Extrait choisi -
----------

Me revoilà encore en train de bondir sur place dans tous les sens dans ma chambre, à hurler de joie et de rage, l’haleine forte d’alcool, les sens remués par la Musique ; les coussins balancés par terre, l’un éventré, des plumes qui volent dans tous les sens, comme un tourbillon de folie de plus. De l’eau est renversée un peu partout, les habits trop encombrants jetés au hasard dans la pièce, comme des cadavres d’une ancienne bataille contre l’ordre établi. Mais qu’ai-je fait encore pour en arriver là ?


Reprenons depuis le début :



2013, je voyais des algues / 2016, je me sentais un peu libre.



A l’époque, j’étais encore tout jeune - je le suis encore, mais plus de la même façon. Je découvrais à peine certaines « grandes têtes » de la Musique, j’avais à peine découvert Diabologum, et avais écouté le dernier album de Michel Cloup Duo (Minuit dans tes Bras) par curiosité.


En répétition : Michel Cloup, The Drones ; tous les deux un peu par hasard, je voulais entendre du rock « récent » ; en mi-teinte pour l’album de Michel Cloup dont je ne retenais à l’époque rien (alors que quand même, Sortir Boire et Tomber…), mais déjà The Drones frappait un grand coup : une piste d’introduction parfaite qui me hanterait des jours durant, Gareth Liddiard en voix rauque de conteur rustre, cassée, genre vagabond bourru, qui s’énerve en de grandes frappes - une piste d’introduction au piano frêle à travers tous les ronflements de la guitare, puis toute la suite des pistes tendues par la suite…


2015, je voyais enfin Gareth Liddiard, Fiona Kitschin, Christian Strybosch et Dan Luscombe sur scène pour une interprétation monstre de morceaux à venir dans le futur « Feeling Kinda Free », à sortir quelques mois plus tard. Malgré un concert réussi et enchanteur, l’absence du pianiste Steve Hesketh (et par conséquent des morceaux d’I See Seaweed) me fera fulminer de ne pas entendre mes morceaux préférés (orgueil de choisir les morceaux du groupe à sa place, quand tu nous tiens) ; ça, et Enablers qui avait joué juste avant m’aura tant marqué que Gareth aura eu beau se démener, la tête penchée vers son micro, en hauteur, le tout aura un petit goût de faible déception. Comme une rencontre manquée.

----------

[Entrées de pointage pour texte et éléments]

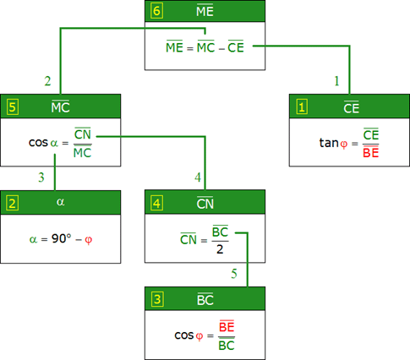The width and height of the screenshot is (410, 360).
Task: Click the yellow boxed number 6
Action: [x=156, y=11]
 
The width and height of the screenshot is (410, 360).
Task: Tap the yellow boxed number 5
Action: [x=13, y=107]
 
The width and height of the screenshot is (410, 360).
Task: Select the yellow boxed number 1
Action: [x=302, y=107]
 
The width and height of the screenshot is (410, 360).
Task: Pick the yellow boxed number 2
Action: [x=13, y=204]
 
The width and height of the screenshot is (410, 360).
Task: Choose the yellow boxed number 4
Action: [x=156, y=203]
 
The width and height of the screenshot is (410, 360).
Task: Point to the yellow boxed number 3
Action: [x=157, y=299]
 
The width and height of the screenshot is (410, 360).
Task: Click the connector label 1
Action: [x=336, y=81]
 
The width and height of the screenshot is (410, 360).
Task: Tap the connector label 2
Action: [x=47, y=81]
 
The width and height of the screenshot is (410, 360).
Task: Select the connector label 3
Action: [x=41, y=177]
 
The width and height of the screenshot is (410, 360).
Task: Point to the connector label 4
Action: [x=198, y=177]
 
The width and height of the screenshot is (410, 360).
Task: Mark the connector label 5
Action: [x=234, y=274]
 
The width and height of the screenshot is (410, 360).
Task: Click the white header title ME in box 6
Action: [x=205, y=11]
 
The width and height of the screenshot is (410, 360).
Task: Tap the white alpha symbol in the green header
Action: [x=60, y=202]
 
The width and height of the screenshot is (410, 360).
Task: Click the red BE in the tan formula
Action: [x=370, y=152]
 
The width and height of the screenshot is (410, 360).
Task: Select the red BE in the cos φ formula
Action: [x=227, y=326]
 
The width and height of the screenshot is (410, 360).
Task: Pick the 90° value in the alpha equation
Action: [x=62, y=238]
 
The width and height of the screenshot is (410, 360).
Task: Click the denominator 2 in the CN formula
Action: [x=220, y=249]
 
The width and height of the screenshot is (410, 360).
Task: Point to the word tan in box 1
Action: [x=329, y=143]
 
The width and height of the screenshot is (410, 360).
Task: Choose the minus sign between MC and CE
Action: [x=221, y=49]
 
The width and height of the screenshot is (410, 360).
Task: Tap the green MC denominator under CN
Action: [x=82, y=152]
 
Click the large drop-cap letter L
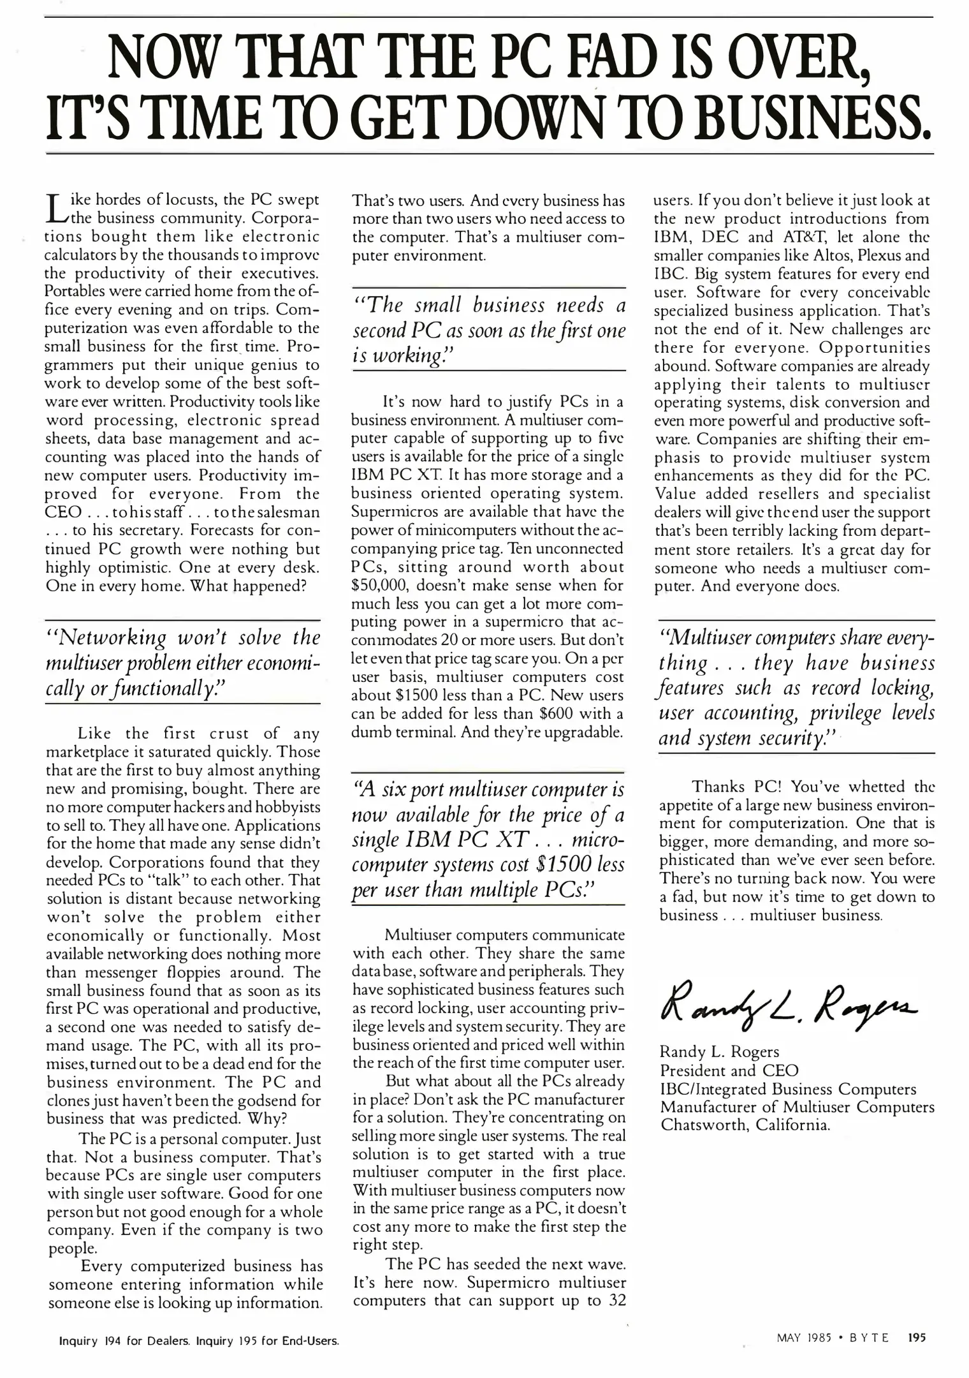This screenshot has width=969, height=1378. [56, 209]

----------

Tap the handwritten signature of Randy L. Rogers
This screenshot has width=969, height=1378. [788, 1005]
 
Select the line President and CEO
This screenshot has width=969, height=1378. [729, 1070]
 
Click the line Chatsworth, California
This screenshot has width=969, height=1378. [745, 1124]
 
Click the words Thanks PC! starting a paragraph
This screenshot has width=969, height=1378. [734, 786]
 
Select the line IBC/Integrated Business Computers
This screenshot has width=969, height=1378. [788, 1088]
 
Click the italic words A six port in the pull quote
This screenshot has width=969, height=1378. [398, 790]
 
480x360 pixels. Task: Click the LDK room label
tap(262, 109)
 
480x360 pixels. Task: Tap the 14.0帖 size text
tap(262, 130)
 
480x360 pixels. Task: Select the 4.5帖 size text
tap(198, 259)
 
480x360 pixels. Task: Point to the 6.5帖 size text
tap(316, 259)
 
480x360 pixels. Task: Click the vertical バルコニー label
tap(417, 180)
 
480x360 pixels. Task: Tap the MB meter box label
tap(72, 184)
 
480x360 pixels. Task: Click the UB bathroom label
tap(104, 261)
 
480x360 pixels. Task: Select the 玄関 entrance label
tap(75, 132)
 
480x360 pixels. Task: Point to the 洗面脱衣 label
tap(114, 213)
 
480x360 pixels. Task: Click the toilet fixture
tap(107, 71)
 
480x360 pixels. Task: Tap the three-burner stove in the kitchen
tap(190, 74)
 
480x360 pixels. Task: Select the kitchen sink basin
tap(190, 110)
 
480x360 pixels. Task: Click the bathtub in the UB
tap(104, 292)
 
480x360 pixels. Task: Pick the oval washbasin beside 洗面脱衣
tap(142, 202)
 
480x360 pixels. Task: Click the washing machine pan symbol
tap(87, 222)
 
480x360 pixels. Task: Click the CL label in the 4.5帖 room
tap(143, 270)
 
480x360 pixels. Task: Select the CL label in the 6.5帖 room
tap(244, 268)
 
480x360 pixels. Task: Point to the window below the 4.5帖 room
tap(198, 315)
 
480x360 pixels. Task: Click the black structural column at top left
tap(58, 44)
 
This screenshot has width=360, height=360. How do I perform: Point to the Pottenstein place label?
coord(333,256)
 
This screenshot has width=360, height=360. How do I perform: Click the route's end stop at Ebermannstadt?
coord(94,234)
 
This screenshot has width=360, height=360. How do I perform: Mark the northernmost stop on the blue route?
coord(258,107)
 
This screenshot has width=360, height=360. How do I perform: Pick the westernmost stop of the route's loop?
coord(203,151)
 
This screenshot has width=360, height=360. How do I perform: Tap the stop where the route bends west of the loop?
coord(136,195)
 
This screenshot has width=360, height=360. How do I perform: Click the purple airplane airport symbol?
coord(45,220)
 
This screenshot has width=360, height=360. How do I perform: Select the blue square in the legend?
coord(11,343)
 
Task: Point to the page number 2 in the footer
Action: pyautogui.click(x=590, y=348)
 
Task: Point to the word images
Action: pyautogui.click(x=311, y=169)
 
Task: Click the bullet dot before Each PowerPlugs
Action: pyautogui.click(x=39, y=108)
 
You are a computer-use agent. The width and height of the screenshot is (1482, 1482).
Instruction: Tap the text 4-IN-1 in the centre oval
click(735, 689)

----------

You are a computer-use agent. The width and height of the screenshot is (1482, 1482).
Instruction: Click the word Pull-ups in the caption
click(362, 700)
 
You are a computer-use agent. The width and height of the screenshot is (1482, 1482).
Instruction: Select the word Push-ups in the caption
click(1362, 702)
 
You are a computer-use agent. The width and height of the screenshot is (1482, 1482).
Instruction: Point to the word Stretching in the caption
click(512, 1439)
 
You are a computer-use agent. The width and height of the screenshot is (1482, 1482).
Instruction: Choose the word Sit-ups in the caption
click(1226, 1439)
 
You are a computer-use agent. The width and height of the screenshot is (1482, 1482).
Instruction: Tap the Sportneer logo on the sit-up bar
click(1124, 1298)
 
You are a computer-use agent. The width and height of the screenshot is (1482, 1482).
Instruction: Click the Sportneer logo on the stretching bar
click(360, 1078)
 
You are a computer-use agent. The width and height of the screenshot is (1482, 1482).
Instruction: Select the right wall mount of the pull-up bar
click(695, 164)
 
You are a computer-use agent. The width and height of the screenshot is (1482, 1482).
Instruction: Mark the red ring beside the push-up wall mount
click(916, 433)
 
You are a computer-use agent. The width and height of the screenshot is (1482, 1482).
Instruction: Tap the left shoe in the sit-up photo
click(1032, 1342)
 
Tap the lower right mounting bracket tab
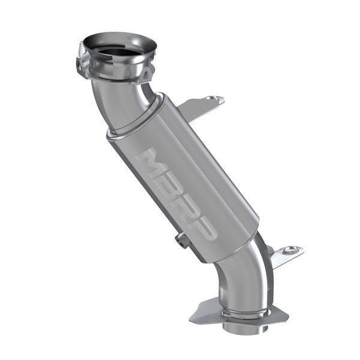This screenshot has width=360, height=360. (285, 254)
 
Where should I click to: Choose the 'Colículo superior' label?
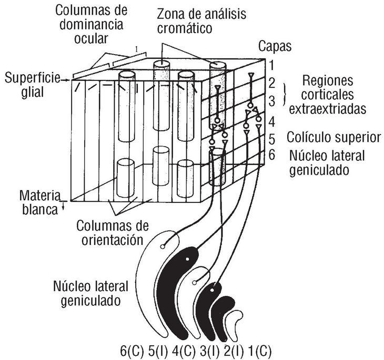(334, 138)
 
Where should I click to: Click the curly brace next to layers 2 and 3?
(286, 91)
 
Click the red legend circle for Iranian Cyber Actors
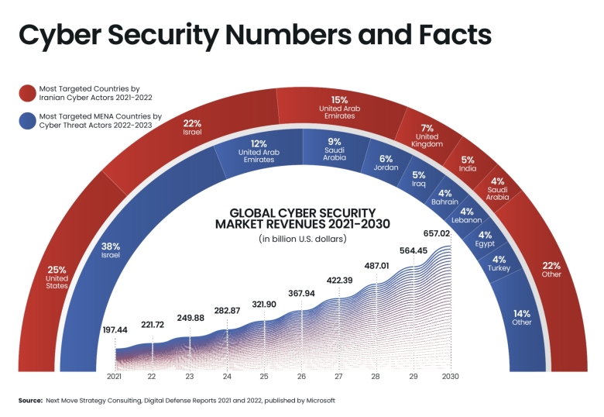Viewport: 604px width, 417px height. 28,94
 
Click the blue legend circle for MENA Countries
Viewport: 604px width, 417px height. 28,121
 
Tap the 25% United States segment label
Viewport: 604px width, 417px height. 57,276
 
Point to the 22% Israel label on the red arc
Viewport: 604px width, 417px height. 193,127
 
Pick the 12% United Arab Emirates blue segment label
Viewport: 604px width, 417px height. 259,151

----------

Exercices -
(A) Réécrivez plus brièvement le paragraphe de l'extrait choisi qui commence par « 2015, je voyais enfin Gareth Liddiard », en gardant ses faits principaux.
(B) D'après l'extrait choisi, quel groupe avait joué juste avant The Drones lors du concert de 2015 ?
(C) Continuez, s'il vous plaît, l'extrait choisi à partir de sa dernière phrase.

Réponses par exercice -
(A) En 2015, j'ai enfin vu Gareth Liddiard, Fiona Kitschin, Christian Strybosch et Dan Luscombe sur scène. Ils ont joué des morceaux du futur « Feeling Kinda Free », qui devait sortir quelques mois plus tard. Le concert était réussi et enchanteur. Mais le pianiste Steve Hesketh était absent, donc les morceaux d'I See Seaweed ne figuraient pas au programme, et cela m'a enlevé l'occasion d'entendre mes morceaux préférés. En outre, Enablers, qui avait joué juste avant, m'avait tant marqué que l'ensemble a laissé un petit goût de déception, comme une rencontre manquée.

(B) Enablers.

(C)
2016, un label a été créé. Tropical Fuck Storm Records, sous lequel The Drones sort un nouvel effort, celui que j’avais déjà pu entendre quelques mois avant : un album avec toujours ces parties cassées de guitares folles, le grondement rauque à assimiler, et une suspension interminable devant l’explosion - et le magnifique To Think That I Once Loved You en single logique. Je digère mieux la disparition des parties de piano lumineux du précédent, mais attend toujours quelque chose qui me fasse autant vibrer de la part des australiens.



2018 : La déferlante de rage n'est plus contenue.



Courant 2017, des nouvelles du monde. Gareth et Fiona ont formé un supergroupe avec d’autres australiens, sous le nom du label - et des premiers singles sortent, que j’ignorerai complètement.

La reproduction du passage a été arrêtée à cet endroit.